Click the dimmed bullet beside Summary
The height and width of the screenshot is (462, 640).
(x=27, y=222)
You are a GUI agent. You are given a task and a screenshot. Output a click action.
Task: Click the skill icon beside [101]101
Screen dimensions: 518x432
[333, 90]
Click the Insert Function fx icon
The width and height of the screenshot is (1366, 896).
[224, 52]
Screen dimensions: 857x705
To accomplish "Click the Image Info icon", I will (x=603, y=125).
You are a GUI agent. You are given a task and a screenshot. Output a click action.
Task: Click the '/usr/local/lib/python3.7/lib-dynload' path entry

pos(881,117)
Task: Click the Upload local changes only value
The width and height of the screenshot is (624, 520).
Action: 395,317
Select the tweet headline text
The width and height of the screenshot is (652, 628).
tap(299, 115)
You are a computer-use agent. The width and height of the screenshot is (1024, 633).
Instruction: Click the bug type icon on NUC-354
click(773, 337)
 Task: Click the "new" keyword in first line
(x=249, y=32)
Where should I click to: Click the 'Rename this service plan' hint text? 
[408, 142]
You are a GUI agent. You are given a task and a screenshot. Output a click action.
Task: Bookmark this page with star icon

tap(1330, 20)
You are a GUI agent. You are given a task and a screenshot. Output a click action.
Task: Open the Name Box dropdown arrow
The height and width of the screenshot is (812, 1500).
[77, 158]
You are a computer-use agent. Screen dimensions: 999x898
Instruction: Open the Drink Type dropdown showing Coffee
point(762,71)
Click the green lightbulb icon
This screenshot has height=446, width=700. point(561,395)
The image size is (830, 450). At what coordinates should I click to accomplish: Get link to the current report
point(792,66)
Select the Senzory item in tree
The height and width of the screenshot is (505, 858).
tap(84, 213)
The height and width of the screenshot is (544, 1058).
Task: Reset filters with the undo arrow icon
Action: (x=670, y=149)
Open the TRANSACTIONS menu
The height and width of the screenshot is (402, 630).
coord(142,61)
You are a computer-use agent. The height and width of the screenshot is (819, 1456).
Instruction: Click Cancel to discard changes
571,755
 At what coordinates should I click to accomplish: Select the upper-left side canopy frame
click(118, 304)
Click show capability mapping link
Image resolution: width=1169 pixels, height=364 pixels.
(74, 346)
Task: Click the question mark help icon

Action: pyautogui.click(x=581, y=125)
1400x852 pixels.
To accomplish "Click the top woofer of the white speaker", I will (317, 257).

About this exercise: Could you set down, word for word, only the lines above from the line with "Screen dimensions: 518x432" to the line with "Task: Open the Name Box dropdown arrow", including both?

Exercise response:
Screen dimensions: 518x432
[333, 90]
Click the Insert Function fx icon
The width and height of the screenshot is (1366, 896).
[224, 52]
Screen dimensions: 857x705
To accomplish "Click the Image Info icon", I will (x=603, y=125).
You are a GUI agent. You are given a task and a screenshot. Output a click action.
Task: Click the '/usr/local/lib/python3.7/lib-dynload' path entry

pos(881,117)
Task: Click the Upload local changes only value
The width and height of the screenshot is (624, 520).
Action: 395,317
Select the tweet headline text
The width and height of the screenshot is (652, 628).
tap(299, 115)
You are a computer-use agent. The width and height of the screenshot is (1024, 633).
Instruction: Click the bug type icon on NUC-354
click(773, 337)
 Task: Click the "new" keyword in first line
(x=249, y=32)
Where should I click to: Click the 'Rename this service plan' hint text? 
[408, 142]
You are a GUI agent. You are given a task and a screenshot. Output a click action.
Task: Bookmark this page with star icon

tap(1330, 20)
You are a GUI agent. You are given a task and a screenshot. Output a click action.
Task: Open the Name Box dropdown arrow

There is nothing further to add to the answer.